▶ _Exercise requirements_
Set down the lines below exactly as they stand, please. Go from the first through the one containing "Screen dimensions: 1827x1028".

[Pixel coordinate grounding data]
-------------------------
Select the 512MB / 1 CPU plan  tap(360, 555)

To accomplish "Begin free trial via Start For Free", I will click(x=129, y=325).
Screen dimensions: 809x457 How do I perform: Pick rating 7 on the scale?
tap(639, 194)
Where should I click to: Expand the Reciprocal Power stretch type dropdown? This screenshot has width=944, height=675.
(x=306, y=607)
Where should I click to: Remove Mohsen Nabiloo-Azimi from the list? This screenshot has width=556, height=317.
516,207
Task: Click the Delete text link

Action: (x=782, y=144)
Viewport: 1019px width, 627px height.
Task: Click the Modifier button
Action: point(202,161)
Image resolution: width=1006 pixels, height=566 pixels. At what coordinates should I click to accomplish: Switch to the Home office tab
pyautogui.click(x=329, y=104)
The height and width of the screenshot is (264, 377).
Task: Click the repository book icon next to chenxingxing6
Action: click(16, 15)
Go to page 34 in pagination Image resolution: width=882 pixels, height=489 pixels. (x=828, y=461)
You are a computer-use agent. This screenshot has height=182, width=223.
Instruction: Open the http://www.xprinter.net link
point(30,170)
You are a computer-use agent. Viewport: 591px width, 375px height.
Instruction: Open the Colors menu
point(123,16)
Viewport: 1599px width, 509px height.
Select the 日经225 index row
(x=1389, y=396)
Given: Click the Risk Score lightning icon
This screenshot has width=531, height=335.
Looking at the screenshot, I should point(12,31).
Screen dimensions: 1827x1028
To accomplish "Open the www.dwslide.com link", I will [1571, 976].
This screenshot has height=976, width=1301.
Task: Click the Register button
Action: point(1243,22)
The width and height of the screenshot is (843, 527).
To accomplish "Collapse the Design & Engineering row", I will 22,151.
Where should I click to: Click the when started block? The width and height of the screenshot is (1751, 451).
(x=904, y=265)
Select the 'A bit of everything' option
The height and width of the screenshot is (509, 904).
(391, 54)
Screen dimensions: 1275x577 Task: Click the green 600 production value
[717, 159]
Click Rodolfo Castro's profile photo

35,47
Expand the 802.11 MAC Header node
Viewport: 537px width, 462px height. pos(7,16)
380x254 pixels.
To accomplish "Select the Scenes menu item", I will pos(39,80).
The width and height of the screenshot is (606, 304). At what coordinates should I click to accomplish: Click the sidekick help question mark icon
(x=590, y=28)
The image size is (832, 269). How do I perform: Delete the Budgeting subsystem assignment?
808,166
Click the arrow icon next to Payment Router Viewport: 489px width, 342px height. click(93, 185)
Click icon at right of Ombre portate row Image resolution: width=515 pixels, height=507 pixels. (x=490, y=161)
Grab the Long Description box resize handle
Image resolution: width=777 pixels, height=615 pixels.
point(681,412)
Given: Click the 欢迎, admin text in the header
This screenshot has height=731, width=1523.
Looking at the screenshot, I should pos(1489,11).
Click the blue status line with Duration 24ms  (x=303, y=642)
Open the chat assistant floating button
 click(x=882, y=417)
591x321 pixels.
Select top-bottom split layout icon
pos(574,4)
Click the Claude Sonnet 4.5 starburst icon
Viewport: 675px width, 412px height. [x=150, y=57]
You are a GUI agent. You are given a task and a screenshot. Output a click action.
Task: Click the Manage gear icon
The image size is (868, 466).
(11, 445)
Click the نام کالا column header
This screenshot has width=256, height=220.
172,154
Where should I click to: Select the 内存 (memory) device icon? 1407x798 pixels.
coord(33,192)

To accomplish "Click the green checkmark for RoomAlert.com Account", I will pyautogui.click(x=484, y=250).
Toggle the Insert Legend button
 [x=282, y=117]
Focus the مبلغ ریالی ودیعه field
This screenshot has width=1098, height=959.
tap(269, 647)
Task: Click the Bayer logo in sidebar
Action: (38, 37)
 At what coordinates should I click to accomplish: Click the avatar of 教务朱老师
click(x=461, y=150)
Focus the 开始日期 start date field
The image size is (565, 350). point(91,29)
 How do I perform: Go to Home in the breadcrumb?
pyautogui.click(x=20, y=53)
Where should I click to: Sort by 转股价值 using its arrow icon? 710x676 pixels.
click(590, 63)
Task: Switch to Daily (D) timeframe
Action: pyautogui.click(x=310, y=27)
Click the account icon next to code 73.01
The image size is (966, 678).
-------------------------
▶ _Problem solution_
Select the 512MB / 1 CPU plan  tap(360, 555)

To accomplish "Begin free trial via Start For Free", I will click(x=129, y=325).
Screen dimensions: 809x457 How do I perform: Pick rating 7 on the scale?
tap(639, 194)
Where should I click to: Expand the Reciprocal Power stretch type dropdown? This screenshot has width=944, height=675.
(x=306, y=607)
Where should I click to: Remove Mohsen Nabiloo-Azimi from the list? This screenshot has width=556, height=317.
516,207
Task: Click the Delete text link

Action: (x=782, y=144)
Viewport: 1019px width, 627px height.
Task: Click the Modifier button
Action: point(202,161)
Image resolution: width=1006 pixels, height=566 pixels. At what coordinates should I click to accomplish: Switch to the Home office tab
pyautogui.click(x=329, y=104)
The height and width of the screenshot is (264, 377).
Task: Click the repository book icon next to chenxingxing6
Action: click(16, 15)
Go to page 34 in pagination Image resolution: width=882 pixels, height=489 pixels. (x=828, y=461)
You are a computer-use agent. This screenshot has height=182, width=223.
Instruction: Open the http://www.xprinter.net link
point(30,170)
You are a computer-use agent. Viewport: 591px width, 375px height.
Instruction: Open the Colors menu
point(123,16)
Viewport: 1599px width, 509px height.
Select the 日经225 index row
(x=1389, y=396)
Given: Click the Risk Score lightning icon
This screenshot has width=531, height=335.
Looking at the screenshot, I should point(12,31).
Screen dimensions: 1827x1028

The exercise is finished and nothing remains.